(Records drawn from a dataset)
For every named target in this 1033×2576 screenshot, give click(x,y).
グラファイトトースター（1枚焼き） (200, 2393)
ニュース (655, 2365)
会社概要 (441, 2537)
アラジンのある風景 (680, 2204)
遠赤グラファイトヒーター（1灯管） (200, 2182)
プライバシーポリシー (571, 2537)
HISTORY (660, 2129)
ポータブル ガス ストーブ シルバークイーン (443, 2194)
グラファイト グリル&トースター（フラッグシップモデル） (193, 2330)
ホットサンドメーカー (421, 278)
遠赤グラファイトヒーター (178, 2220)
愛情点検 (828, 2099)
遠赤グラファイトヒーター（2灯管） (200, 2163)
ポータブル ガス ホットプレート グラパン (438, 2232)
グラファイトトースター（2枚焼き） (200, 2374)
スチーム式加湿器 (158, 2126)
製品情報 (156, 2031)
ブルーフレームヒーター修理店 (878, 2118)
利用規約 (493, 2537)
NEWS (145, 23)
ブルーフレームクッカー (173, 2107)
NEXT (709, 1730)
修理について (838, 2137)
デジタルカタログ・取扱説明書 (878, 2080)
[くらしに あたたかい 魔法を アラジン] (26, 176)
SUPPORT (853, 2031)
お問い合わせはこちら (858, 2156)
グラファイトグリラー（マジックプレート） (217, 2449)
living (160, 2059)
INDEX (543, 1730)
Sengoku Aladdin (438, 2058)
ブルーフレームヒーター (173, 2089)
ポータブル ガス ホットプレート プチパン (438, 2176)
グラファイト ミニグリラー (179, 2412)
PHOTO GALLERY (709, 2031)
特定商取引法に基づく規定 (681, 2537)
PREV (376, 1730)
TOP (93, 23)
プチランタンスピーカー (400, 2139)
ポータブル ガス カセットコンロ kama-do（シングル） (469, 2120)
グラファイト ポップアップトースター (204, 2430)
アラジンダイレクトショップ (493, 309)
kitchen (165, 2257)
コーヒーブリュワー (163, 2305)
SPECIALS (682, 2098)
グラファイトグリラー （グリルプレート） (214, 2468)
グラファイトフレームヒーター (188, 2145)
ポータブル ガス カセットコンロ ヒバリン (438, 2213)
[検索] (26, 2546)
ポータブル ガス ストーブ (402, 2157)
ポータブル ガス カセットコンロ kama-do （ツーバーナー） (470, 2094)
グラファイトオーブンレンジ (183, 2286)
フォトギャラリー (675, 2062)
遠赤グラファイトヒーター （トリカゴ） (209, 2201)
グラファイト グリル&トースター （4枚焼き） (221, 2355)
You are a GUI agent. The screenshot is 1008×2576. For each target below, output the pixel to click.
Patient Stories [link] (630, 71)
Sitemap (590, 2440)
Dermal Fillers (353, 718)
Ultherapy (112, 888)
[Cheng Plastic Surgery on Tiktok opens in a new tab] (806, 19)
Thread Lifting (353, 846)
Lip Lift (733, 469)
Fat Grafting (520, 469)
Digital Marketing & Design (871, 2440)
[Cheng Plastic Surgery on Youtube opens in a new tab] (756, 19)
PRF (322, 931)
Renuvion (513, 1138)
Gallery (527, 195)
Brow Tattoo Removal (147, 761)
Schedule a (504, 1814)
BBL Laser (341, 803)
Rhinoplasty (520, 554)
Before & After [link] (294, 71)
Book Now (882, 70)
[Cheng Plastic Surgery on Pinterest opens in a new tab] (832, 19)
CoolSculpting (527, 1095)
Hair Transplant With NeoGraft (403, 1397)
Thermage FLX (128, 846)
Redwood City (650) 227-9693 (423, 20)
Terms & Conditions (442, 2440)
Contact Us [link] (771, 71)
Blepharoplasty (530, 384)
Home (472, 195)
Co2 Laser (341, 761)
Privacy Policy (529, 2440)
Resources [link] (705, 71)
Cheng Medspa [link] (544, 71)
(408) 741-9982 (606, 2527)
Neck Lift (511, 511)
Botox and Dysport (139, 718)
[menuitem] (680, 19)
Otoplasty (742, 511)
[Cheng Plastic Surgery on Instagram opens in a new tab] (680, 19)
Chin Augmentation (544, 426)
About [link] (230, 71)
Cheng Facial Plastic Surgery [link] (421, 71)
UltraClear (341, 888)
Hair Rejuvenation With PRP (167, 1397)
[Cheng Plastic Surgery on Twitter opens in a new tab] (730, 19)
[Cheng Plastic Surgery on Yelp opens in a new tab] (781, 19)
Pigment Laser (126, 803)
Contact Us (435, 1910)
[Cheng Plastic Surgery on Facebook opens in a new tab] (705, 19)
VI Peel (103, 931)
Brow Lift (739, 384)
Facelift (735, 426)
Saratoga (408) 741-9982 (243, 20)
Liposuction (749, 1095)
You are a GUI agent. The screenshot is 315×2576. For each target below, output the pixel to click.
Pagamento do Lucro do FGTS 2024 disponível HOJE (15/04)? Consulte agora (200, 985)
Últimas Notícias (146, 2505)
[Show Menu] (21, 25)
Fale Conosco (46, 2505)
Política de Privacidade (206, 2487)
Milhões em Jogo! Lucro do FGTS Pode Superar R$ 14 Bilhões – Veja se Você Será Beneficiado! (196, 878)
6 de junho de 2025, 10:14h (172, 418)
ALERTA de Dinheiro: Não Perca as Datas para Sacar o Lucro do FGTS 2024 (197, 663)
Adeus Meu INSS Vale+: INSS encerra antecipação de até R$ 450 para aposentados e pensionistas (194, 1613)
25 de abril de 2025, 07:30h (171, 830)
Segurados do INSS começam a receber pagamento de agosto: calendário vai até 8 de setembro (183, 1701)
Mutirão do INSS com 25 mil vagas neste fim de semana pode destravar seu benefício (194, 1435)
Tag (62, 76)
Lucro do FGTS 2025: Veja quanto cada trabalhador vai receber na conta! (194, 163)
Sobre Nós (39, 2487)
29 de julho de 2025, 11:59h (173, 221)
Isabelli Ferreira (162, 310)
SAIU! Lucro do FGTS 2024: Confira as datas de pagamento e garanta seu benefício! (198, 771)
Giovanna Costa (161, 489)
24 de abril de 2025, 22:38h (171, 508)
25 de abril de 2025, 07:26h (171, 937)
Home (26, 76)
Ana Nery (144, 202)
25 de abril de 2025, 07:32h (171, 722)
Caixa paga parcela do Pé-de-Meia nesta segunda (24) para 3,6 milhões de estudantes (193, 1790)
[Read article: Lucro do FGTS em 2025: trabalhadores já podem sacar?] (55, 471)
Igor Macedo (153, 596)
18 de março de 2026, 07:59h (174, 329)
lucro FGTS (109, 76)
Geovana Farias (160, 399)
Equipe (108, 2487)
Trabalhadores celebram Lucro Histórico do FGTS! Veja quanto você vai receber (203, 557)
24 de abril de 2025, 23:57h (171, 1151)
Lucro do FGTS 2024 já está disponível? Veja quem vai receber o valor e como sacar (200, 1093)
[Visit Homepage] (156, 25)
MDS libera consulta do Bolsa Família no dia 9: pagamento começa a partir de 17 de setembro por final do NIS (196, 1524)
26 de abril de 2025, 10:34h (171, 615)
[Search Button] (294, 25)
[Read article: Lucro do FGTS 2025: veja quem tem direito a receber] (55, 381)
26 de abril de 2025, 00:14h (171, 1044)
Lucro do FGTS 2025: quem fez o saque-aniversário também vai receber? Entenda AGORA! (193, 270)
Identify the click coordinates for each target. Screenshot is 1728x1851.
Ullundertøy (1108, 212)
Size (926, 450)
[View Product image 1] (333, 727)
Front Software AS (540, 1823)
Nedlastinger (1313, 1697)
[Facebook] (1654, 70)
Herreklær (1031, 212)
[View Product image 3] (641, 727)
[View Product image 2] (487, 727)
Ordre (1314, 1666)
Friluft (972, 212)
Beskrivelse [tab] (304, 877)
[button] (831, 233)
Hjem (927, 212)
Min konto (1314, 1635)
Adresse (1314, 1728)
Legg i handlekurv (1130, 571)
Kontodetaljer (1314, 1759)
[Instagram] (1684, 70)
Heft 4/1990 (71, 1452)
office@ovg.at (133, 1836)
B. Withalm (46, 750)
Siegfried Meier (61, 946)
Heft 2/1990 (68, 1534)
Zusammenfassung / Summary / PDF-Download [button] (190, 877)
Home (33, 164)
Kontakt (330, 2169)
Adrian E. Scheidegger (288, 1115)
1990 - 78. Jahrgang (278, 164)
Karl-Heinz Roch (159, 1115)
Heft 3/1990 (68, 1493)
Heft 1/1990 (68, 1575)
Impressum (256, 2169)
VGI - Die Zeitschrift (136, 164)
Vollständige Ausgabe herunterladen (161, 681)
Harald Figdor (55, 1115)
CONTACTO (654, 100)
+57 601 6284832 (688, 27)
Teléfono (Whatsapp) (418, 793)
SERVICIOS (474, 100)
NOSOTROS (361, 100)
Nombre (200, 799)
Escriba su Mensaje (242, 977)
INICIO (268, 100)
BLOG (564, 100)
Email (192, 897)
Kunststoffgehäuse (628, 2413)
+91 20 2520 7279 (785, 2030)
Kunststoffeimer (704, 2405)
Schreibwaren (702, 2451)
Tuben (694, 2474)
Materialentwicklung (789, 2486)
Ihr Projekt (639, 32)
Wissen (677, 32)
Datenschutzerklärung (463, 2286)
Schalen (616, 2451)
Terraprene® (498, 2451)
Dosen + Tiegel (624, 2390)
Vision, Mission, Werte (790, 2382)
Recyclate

### Assignment
Copy out the range of lines above starting at the line with "[menuitem] (680, 19)" and ending at the line with "ALERTA de Dinheiro: Não", exactly and including both.

### Answer box
[menuitem] (680, 19)
Otoplasty (742, 511)
[Cheng Plastic Surgery on Instagram opens in a new tab] (680, 19)
Chin Augmentation (544, 426)
About [link] (230, 71)
Cheng Facial Plastic Surgery [link] (421, 71)
UltraClear (341, 888)
Hair Rejuvenation With PRP (167, 1397)
[Cheng Plastic Surgery on Twitter opens in a new tab] (730, 19)
[Cheng Plastic Surgery on Yelp opens in a new tab] (781, 19)
Pigment Laser (126, 803)
Contact Us (435, 1910)
[Cheng Plastic Surgery on Facebook opens in a new tab] (705, 19)
VI Peel (103, 931)
Brow Lift (739, 384)
Facelift (735, 426)
Saratoga (408) 741-9982 (243, 20)
Liposuction (749, 1095)
You are a GUI agent. The screenshot is 315×2576. For each target below, output the pixel to click.
Pagamento do Lucro do FGTS 2024 disponível HOJE (15/04)? Consulte agora (200, 985)
Últimas Notícias (146, 2505)
[Show Menu] (21, 25)
Fale Conosco (46, 2505)
Política de Privacidade (206, 2487)
Milhões em Jogo! Lucro do FGTS Pode Superar R$ 14 Bilhões – Veja se Você Será Beneficiado! (196, 878)
6 de junho de 2025, 10:14h (172, 418)
ALERTA de Dinheiro: Não Perca as Datas para Sacar o Lucro do FGTS 2024 (197, 663)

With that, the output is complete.